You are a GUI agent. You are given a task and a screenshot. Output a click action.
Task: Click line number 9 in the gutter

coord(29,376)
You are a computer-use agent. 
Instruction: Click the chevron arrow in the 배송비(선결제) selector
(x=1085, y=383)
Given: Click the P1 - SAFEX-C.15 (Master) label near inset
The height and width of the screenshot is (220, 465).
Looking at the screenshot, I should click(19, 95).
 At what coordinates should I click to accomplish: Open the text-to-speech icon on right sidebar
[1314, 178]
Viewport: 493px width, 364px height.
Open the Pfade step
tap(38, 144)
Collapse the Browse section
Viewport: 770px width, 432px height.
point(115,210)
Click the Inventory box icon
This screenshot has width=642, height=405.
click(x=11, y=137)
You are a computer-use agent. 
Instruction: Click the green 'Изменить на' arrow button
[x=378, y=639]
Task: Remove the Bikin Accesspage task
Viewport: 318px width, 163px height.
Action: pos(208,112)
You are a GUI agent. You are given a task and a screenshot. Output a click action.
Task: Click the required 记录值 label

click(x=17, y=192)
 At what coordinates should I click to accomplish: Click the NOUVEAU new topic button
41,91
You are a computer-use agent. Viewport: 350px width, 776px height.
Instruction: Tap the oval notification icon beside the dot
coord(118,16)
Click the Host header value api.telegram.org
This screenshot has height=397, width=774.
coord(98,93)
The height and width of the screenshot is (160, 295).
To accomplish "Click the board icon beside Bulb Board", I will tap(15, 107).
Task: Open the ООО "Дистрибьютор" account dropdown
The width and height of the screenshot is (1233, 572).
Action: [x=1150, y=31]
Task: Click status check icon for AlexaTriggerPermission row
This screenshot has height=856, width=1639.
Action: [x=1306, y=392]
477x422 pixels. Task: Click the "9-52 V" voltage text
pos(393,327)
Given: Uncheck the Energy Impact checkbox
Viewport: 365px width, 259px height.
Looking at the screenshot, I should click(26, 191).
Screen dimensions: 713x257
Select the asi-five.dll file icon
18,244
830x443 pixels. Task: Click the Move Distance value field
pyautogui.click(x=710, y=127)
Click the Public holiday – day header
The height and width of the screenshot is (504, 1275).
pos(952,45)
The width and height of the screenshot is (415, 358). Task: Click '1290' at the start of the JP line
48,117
════════════════
Lines from the one with "Task: Remove the Bikin Accesspage task" through the final line of the listing above should be duplicated word for word, and nothing else included.

Task: Remove the Bikin Accesspage task
Viewport: 318px width, 163px height.
Action: pos(208,112)
You are a GUI agent. You are given a task and a screenshot. Output a click action.
Task: Click the required 记录值 label

click(x=17, y=192)
 At what coordinates should I click to accomplish: Click the NOUVEAU new topic button
41,91
You are a computer-use agent. Viewport: 350px width, 776px height.
Instruction: Tap the oval notification icon beside the dot
coord(118,16)
Click the Host header value api.telegram.org
This screenshot has height=397, width=774.
coord(98,93)
The height and width of the screenshot is (160, 295).
To accomplish "Click the board icon beside Bulb Board", I will tap(15, 107).
Task: Open the ООО "Дистрибьютор" account dropdown
The width and height of the screenshot is (1233, 572).
Action: [x=1150, y=31]
Task: Click status check icon for AlexaTriggerPermission row
This screenshot has height=856, width=1639.
Action: [x=1306, y=392]
477x422 pixels. Task: Click the "9-52 V" voltage text
pos(393,327)
Given: Uncheck the Energy Impact checkbox
Viewport: 365px width, 259px height.
Looking at the screenshot, I should click(26, 191).
Screen dimensions: 713x257
Select the asi-five.dll file icon
18,244
830x443 pixels. Task: Click the Move Distance value field
pyautogui.click(x=710, y=127)
Click the Public holiday – day header
The height and width of the screenshot is (504, 1275).
pos(952,45)
The width and height of the screenshot is (415, 358). Task: Click '1290' at the start of the JP line
48,117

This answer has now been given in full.